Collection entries
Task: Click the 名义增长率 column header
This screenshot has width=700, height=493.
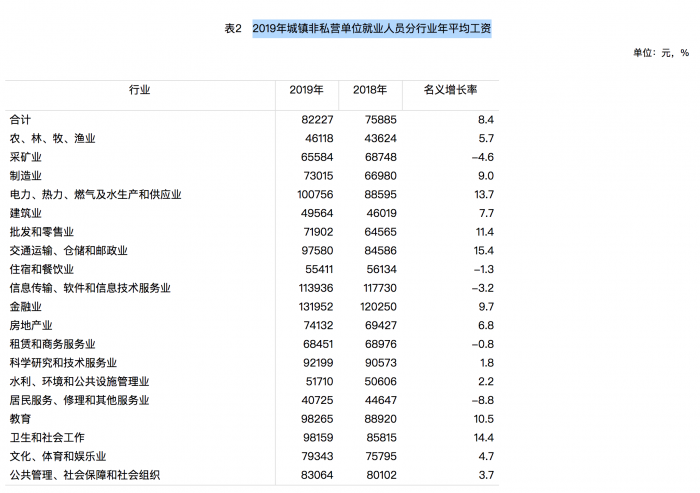Action: [x=449, y=90]
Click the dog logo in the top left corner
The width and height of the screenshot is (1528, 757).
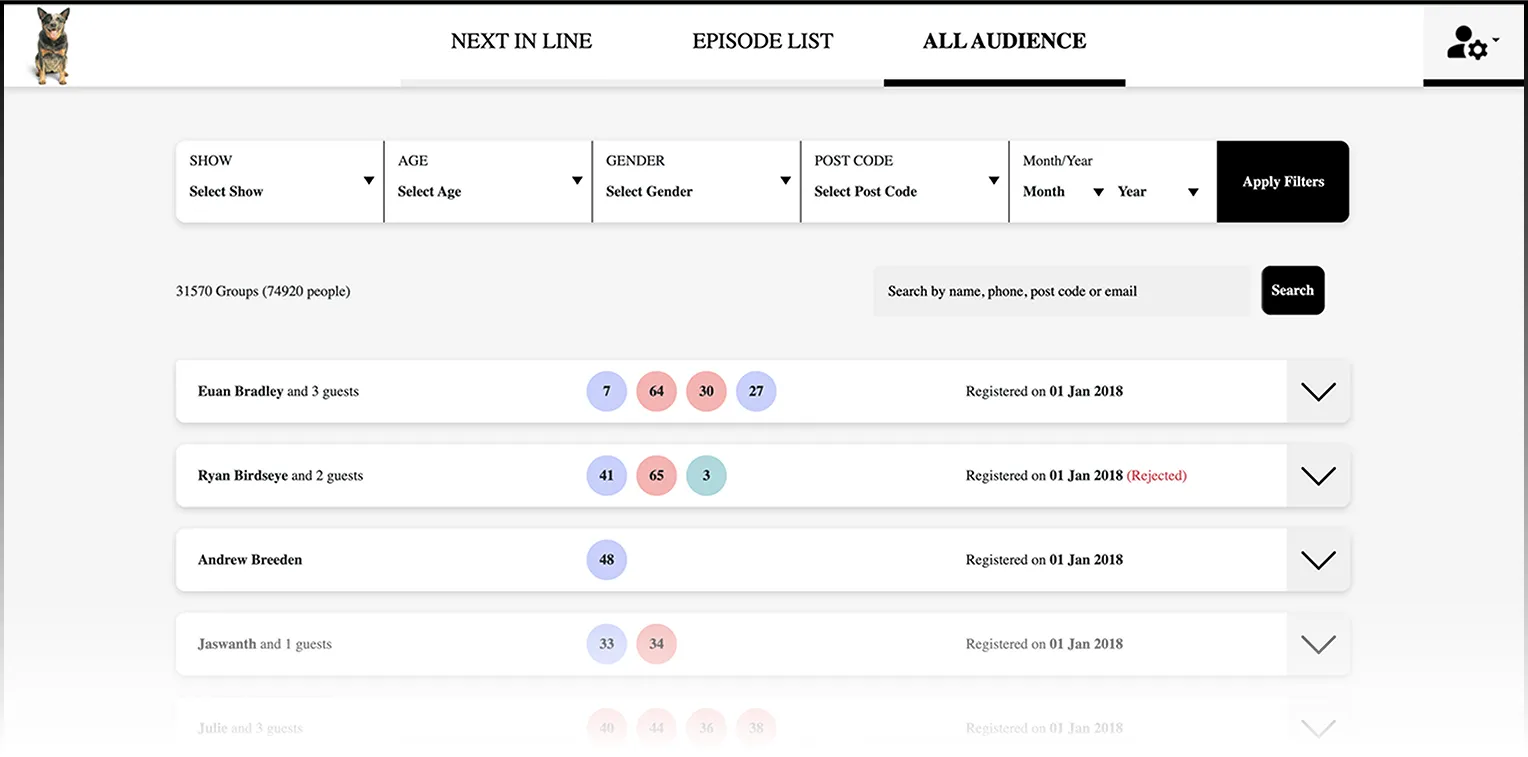point(49,44)
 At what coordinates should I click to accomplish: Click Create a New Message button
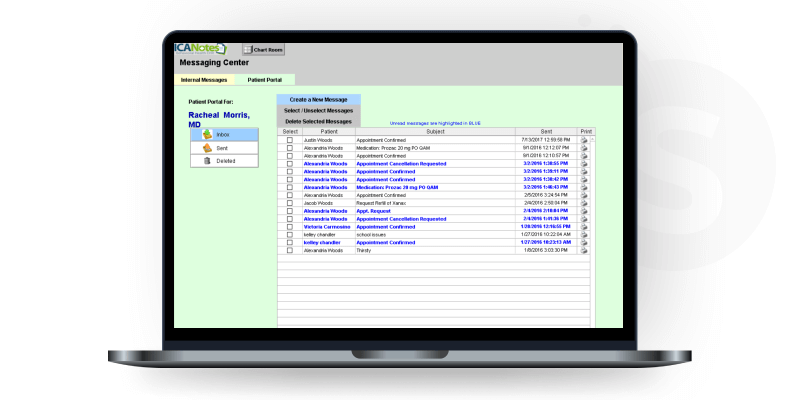pos(319,100)
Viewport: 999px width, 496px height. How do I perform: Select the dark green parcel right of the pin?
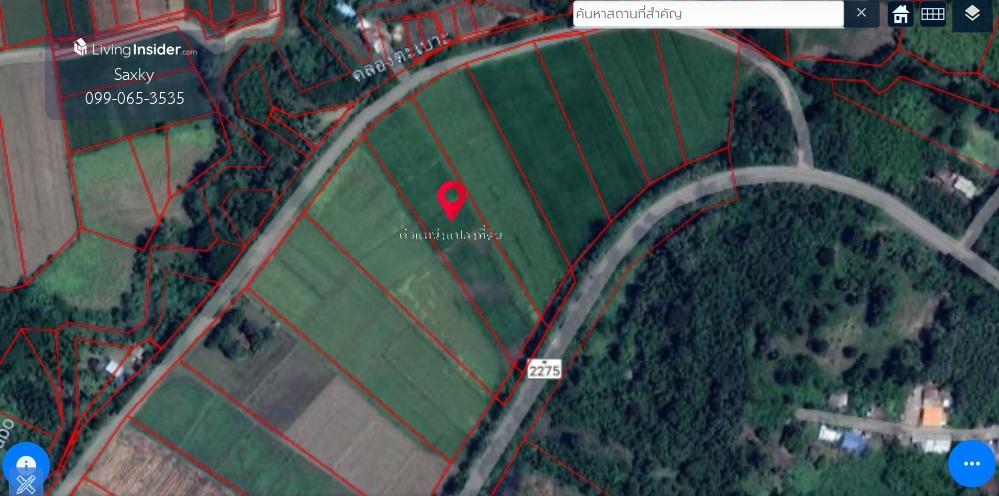coord(540,145)
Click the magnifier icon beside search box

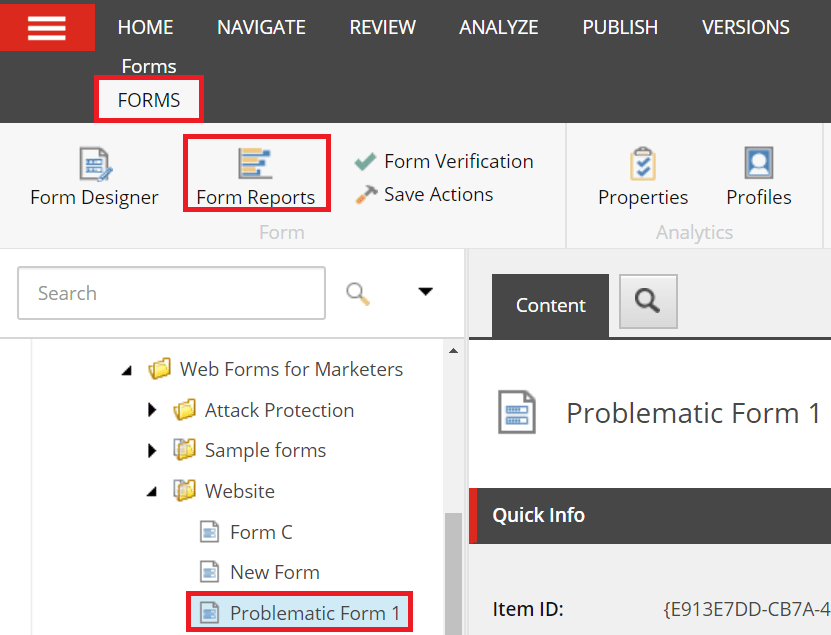358,293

_WHAT THIS TASK INVOLVES_: Exactly repeat the data above; the pictures do not belong in your copy.

_WRITTEN REPLY_:
Task: Click the 名义增长率 column header
This screenshot has width=700, height=493.
Action: [x=449, y=90]
Click the dog logo in the top left corner
The width and height of the screenshot is (1528, 757).
point(49,44)
 At what coordinates should I click to accomplish: Click Create a New Message button
pos(319,100)
Viewport: 999px width, 496px height. How do I perform: Select the dark green parcel right of the pin?
coord(540,145)
Click the magnifier icon beside search box

358,293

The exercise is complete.